On 26 June 2024 Boeing lifted the lid on what can be considered a bold gamble by the company: a new 1.1 million square-foot factory to support future combat aircraft programmes on which ground was broken at the turn of the year. Expected to be completed in 2026, the USD 1.8 billion (EUR 1.69 billion) factory, which will nearly double the company’s manufacturing footprint at its site near St Louis Lambert International Airport, is intended to revolutionise how military aircraft are designed, built and delivered by Boeing by employing state-of-the-art digital tools and advanced manufacturing techniques.
The most obvious driver for the new facility is the US Air Force’s (USAF’s) Next Generation Air Dominance (NGAD) programme, for which the air force allocated a total of USD 1.66 billion in its FY2023 budget request and which has an estimated expenditure of USD 11.7 billion earmarked for the years spanning from FY2024 to FY2027. The NGAD programme is expected to cover around 200 manned sixth-generation aircraft to replace the Lockheed Martin F-22 Raptor air superiority fighter, supplemented by uncrewed collaborative combat aircraft (CCA).
However, while the USAF released a request for proposals for an NGAD engineering and manufacturing development contract in May 2023, with an expected contract award in 2024, that is yet to happen. In July 2023 Northrop Grumman announced that it would not bid for the NGAD contract, effectively leaving Boeing and Lockheed Martin in a two-horse race to fulfil the NGAD requirement.
Further to this, there is no guarantee that NGAD will actually happen, with Air Force Secretary Frank Kendall telling US publication Defense News that, although the USAF is committed to developing a sixth-generation fighter, it might have to opt for a solution that is less expensive than a full-blown next-generation programme. Such doubts make Boeing’s decision to build what is colloquially called the ‘Brownleigh site’ an even higher-stakes gamble.
Speaking to a select cadre of journalists in St Louis on 26 June 2024 that included ESD while overlooking the Brownleigh site, Steve Nordlund, vice president and general manager of Boeing’s Air Dominance business and the site leader in St Louis, declined to be drawn on the specifics of what the site would address. He did, however, say this: “We have dials that we can turn and we’ll see; this is a this is a pretty big moment for the St Louis site. … We have to make some bets, and we’ve listened to our customer and we’re moving forward, and I hope our customer appreciates that.
“This is a pretty big bet for the Boeing company,” Nordlund continued, “especially with where we are right now as a company and, if you don’t think Boeing was committed to the defence business, there’s your answer: it’s sitting right there.”

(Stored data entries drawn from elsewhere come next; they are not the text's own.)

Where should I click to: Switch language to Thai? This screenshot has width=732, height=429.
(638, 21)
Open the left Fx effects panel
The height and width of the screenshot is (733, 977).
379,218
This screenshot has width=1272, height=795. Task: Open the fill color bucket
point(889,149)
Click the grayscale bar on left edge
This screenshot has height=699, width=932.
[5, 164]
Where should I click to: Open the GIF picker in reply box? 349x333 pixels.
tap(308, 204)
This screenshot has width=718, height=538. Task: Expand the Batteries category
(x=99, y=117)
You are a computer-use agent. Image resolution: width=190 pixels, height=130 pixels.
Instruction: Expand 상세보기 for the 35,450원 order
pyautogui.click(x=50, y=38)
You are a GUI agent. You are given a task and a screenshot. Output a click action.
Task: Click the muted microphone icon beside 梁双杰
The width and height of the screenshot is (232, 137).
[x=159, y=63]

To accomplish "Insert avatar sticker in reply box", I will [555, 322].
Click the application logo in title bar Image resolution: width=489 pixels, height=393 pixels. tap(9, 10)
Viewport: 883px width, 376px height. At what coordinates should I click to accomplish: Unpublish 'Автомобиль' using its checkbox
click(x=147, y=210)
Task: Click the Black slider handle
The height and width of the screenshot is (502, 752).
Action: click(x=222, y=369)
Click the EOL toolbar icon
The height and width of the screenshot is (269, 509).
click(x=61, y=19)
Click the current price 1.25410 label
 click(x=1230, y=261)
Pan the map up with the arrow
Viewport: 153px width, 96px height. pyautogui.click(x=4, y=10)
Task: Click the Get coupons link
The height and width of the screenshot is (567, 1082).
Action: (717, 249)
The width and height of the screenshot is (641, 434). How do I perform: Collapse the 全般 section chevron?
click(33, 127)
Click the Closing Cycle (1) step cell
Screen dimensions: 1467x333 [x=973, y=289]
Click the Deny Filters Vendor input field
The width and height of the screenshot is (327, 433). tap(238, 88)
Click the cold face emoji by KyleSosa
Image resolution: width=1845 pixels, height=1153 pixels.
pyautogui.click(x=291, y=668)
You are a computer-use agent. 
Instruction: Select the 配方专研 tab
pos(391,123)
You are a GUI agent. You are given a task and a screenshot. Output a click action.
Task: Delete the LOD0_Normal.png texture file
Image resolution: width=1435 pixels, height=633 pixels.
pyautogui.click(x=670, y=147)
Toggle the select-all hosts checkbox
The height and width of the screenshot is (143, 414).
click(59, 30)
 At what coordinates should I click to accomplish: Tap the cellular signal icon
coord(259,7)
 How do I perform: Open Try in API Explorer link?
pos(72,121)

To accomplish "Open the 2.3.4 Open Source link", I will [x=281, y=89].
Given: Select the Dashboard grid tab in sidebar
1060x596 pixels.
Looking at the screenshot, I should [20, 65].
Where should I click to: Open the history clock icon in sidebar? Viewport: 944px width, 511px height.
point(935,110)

Boeing, along with other US defence companies, has taken a major financial hit in accepting fixed-price development programmes from the US Department of Defense, most notably in securing the KC-46 aerial refuelling aircraft programme, when it underbid Airbus for the contract and then ran into production line problems. The 2020-2023 Covid 19 pandemic then exacerbated those issues, causing labour turnover, inflation and supply chain issues.
As Boeing prepares for the end of the Super Hornet and F-15 fighter programmes in the next few years, it continues to manage fixed-price contracts for the T-7 advanced jet trainer and MQ-25 Stingray carrier-borne uncrewed aerial refuelling aircraft prograammes. Added to that is the need to deal with fallout from production defects in the Boeing 737 Max 9 airliner programme on the civilian side of the business. Its big bet on the Brownleigh site is thus a high-stakes gamble that could either alleviate or exacerbate its financial stability.